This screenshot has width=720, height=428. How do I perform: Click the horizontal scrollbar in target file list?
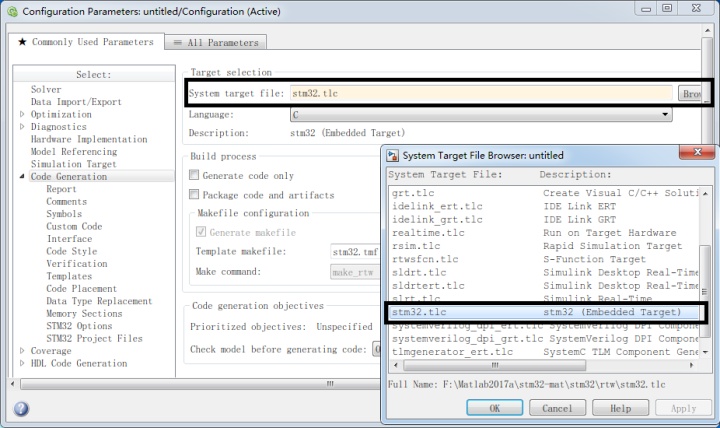(x=495, y=365)
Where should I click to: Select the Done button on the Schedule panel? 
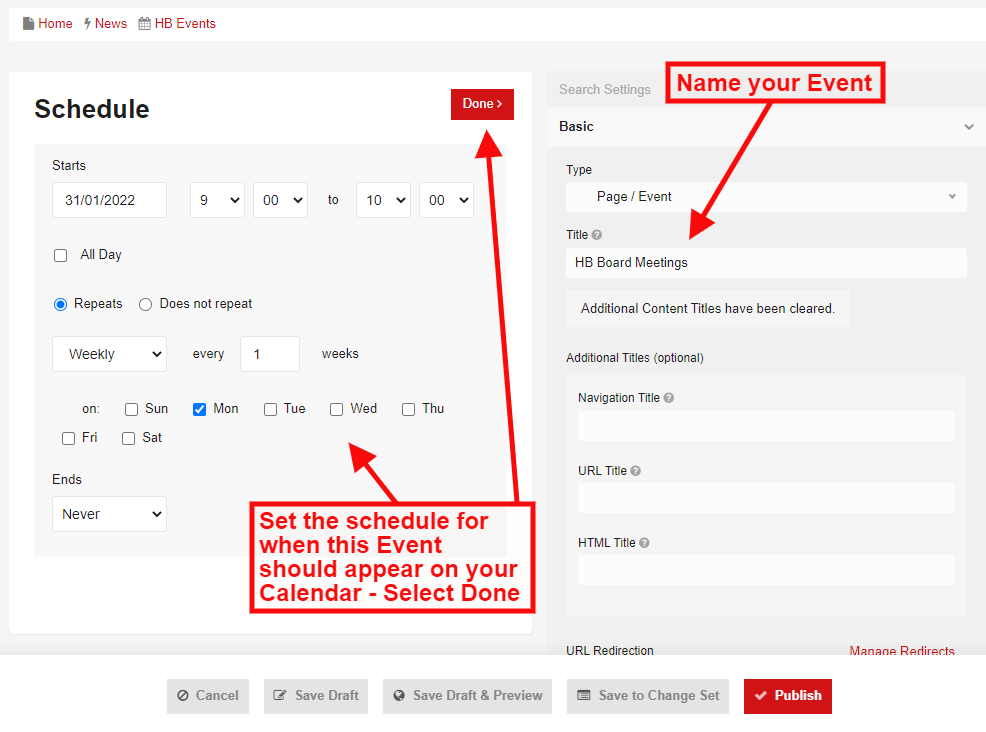tap(482, 104)
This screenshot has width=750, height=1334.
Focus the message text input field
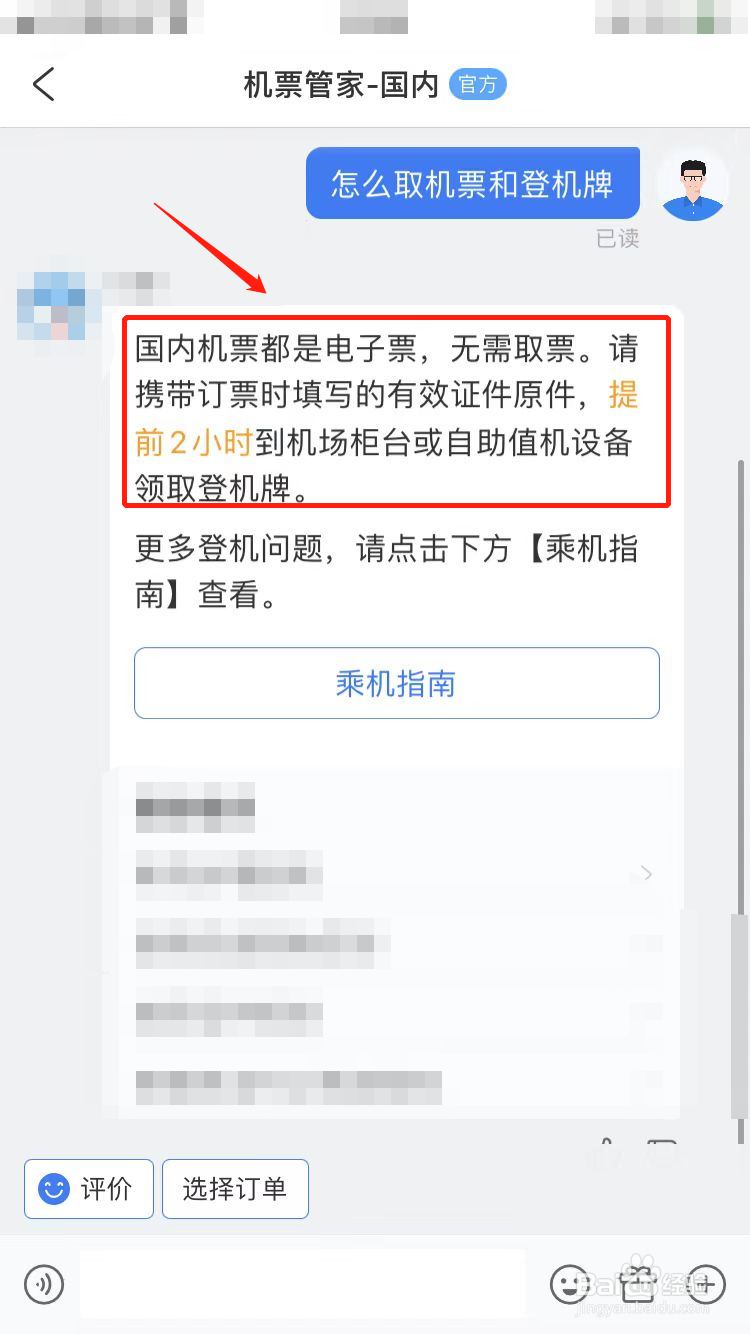pyautogui.click(x=302, y=1283)
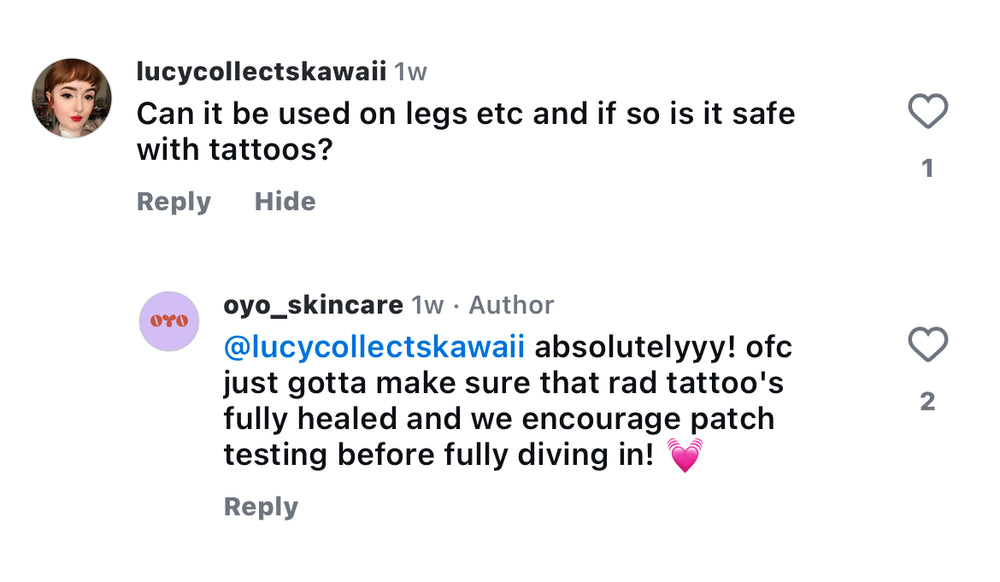Open lucycollectskawaii's profile picture
Image resolution: width=1000 pixels, height=582 pixels.
click(x=71, y=98)
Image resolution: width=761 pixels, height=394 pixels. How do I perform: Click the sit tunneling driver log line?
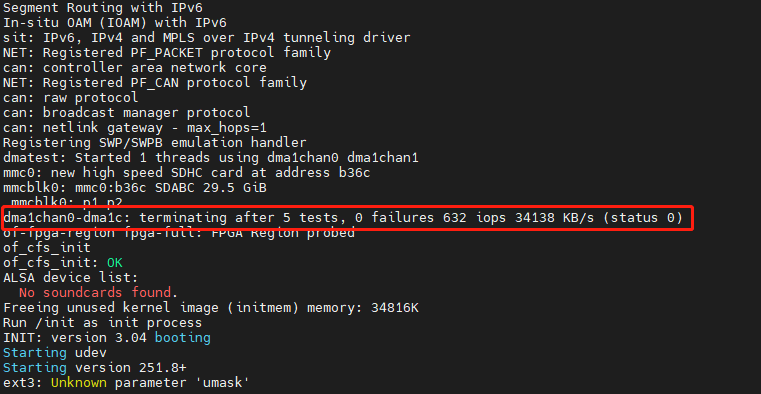point(207,38)
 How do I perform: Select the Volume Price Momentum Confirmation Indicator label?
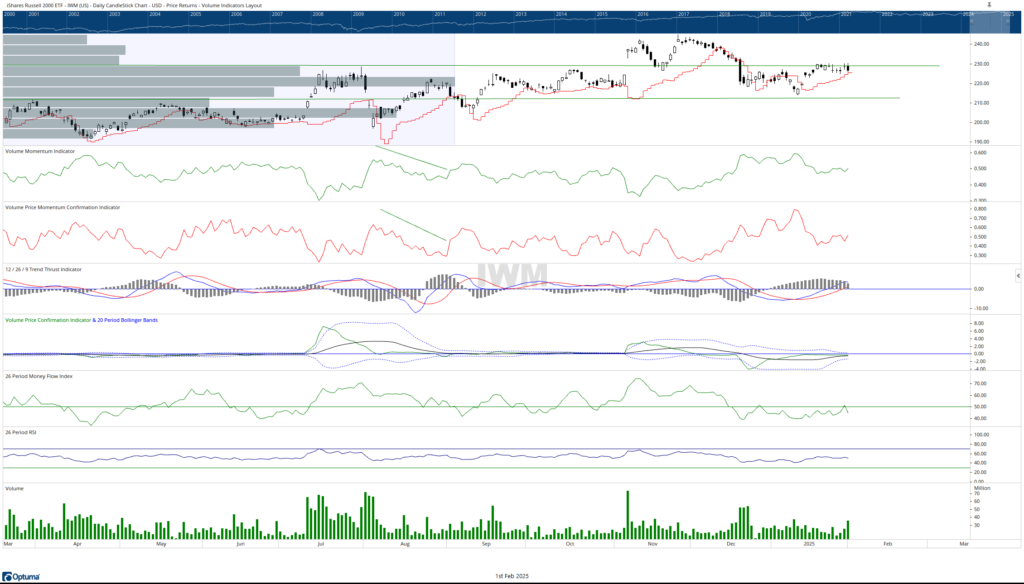pyautogui.click(x=62, y=208)
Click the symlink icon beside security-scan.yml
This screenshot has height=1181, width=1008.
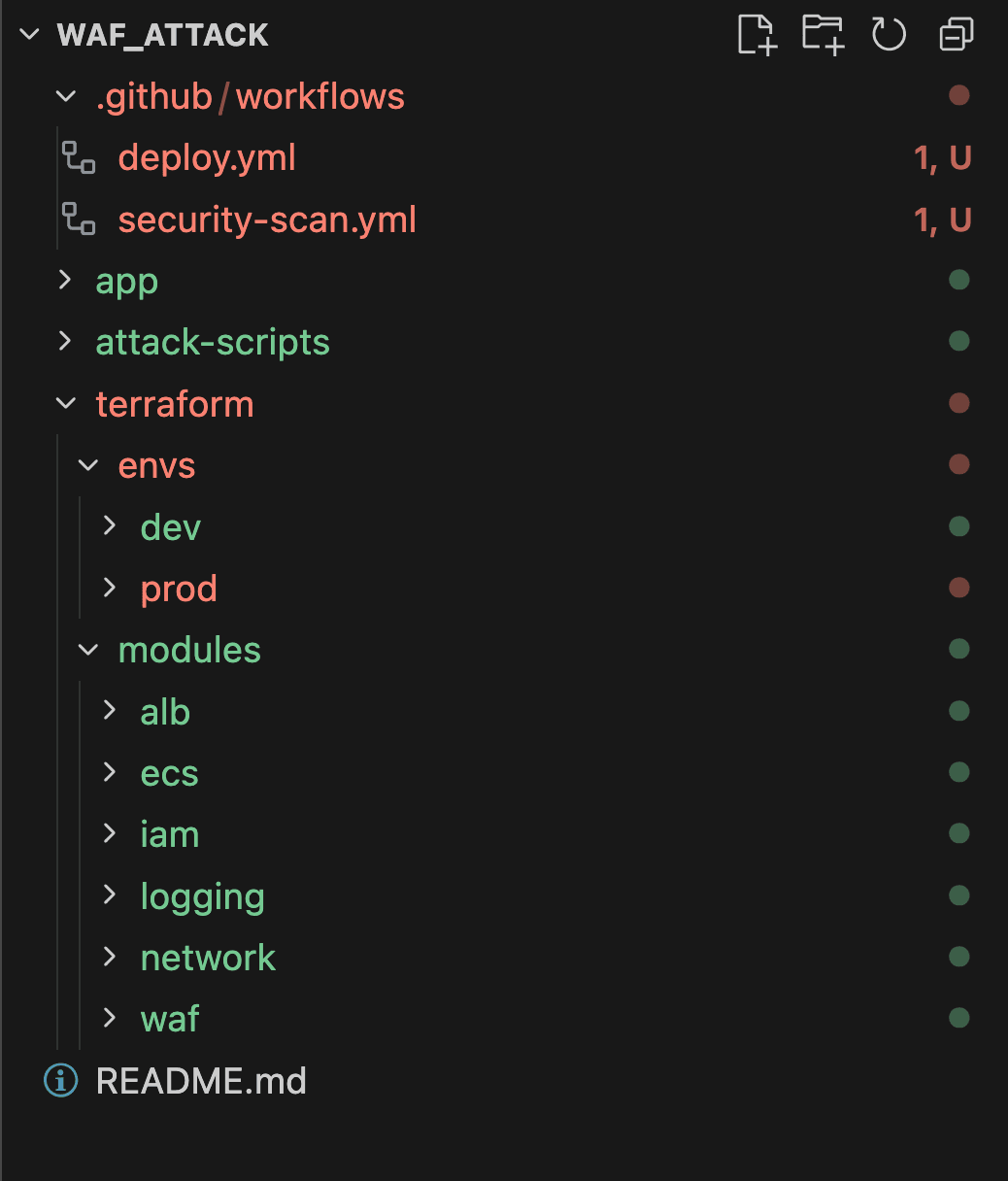(x=80, y=219)
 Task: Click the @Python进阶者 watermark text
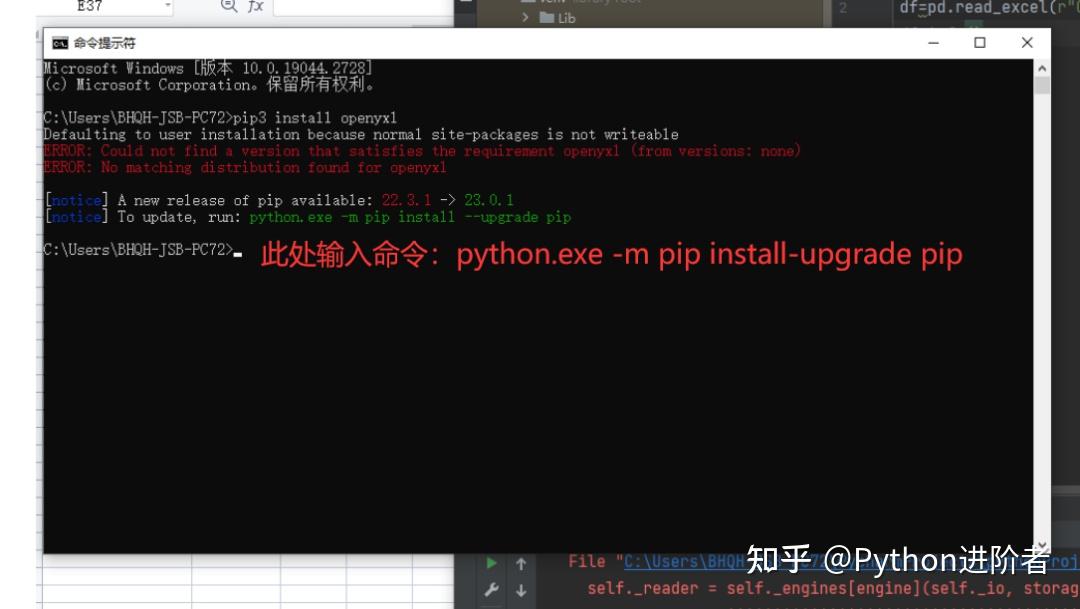point(900,561)
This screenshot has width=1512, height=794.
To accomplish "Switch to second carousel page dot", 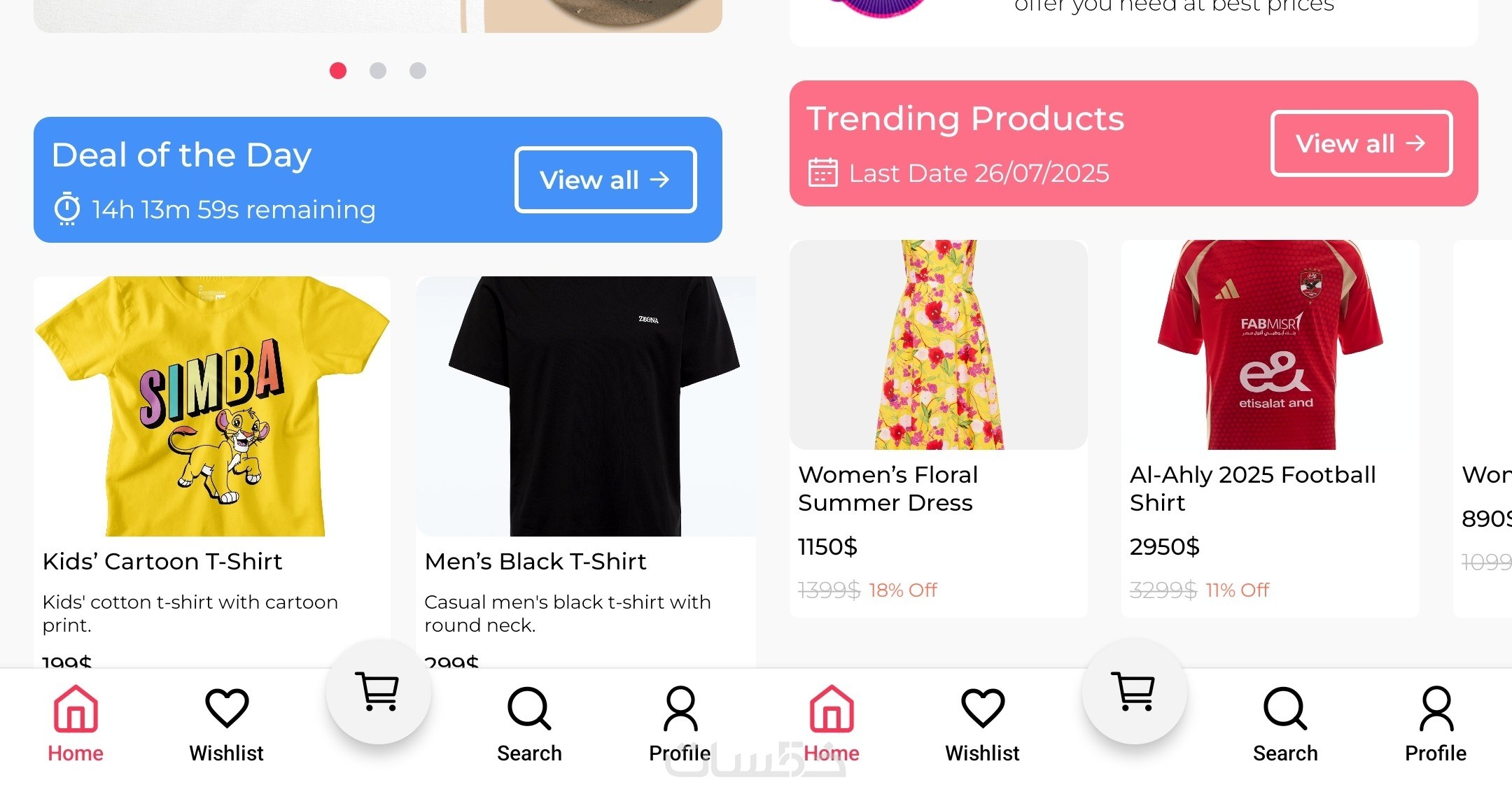I will click(x=378, y=71).
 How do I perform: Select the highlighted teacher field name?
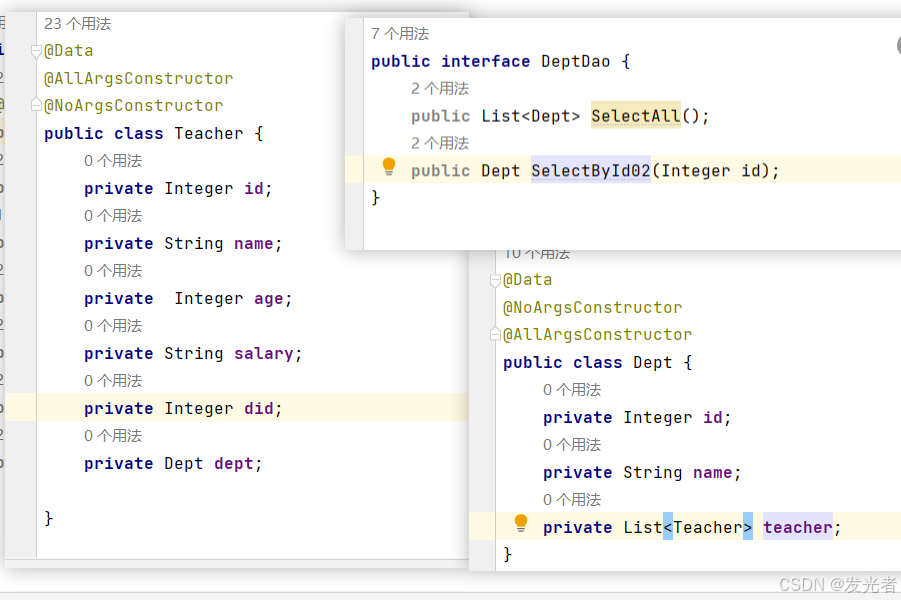click(x=797, y=527)
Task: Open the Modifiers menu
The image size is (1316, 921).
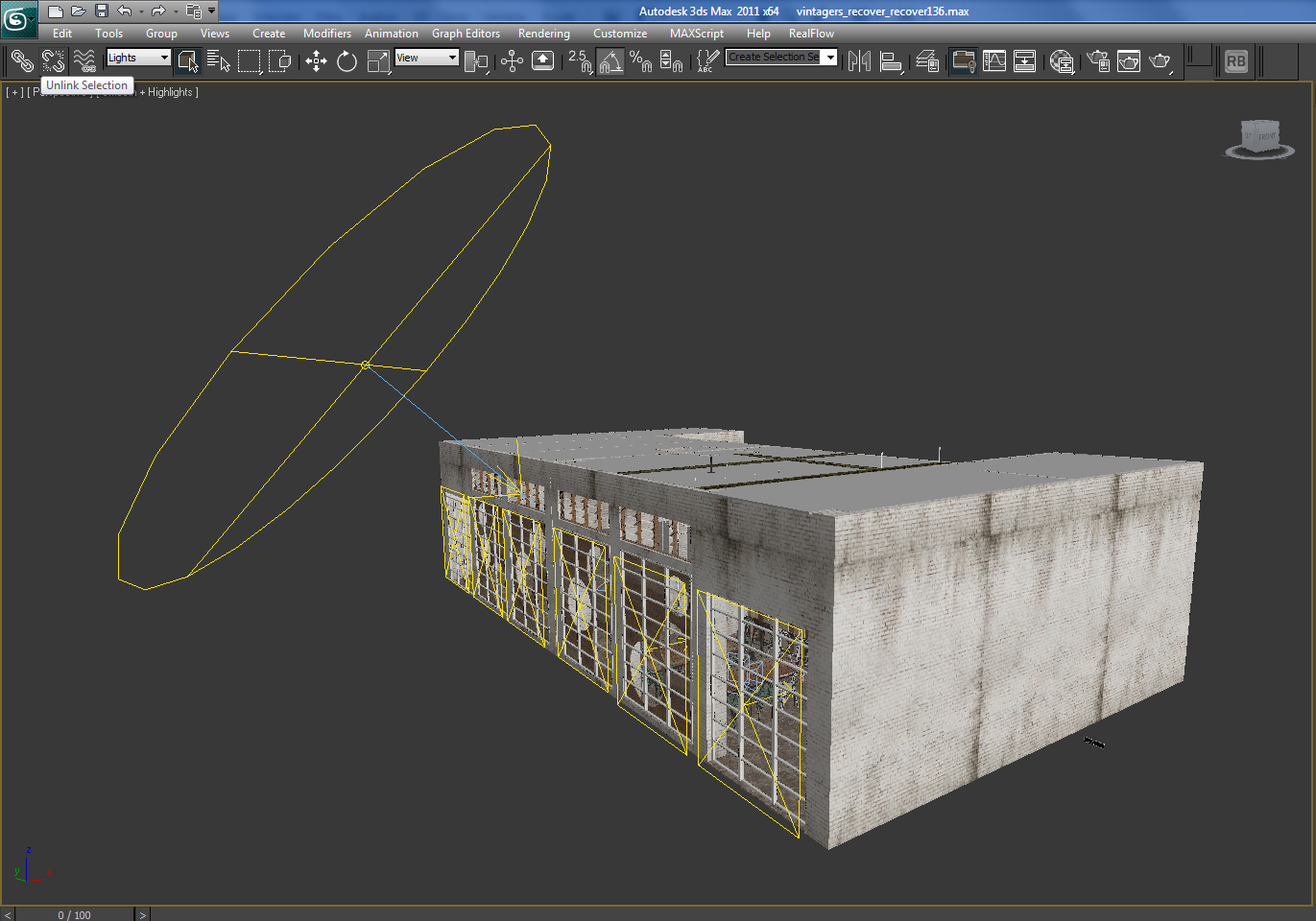Action: (x=326, y=34)

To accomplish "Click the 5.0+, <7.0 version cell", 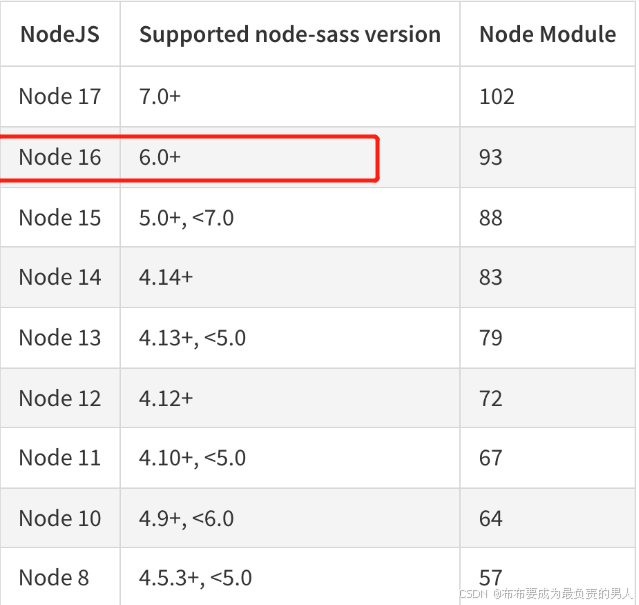I will (186, 218).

**Exercise brief**
Leave the pictures out and repeat exactly the lines from the beginning of the records to the line bearing "Click the symlink", both ends counted.

**Answer below**
This screenshot has width=720, height=428. How do I perform: Click the horizontal scrollbar in target file list?
(x=495, y=365)
Where should I click to: Select the Done button on the Schedule panel? 
tap(482, 104)
This screenshot has width=750, height=1334.
Focus the message text input field
pyautogui.click(x=302, y=1283)
Open lucycollectskawaii's profile picture
Image resolution: width=1000 pixels, height=582 pixels.
click(x=71, y=98)
Image resolution: width=761 pixels, height=394 pixels. How do I perform: Click the sit tunneling driver log line?
point(207,38)
 How do I perform: Select the Volume Price Momentum Confirmation Indicator label?
pyautogui.click(x=62, y=208)
Click the symlink icon beside security-scan.yml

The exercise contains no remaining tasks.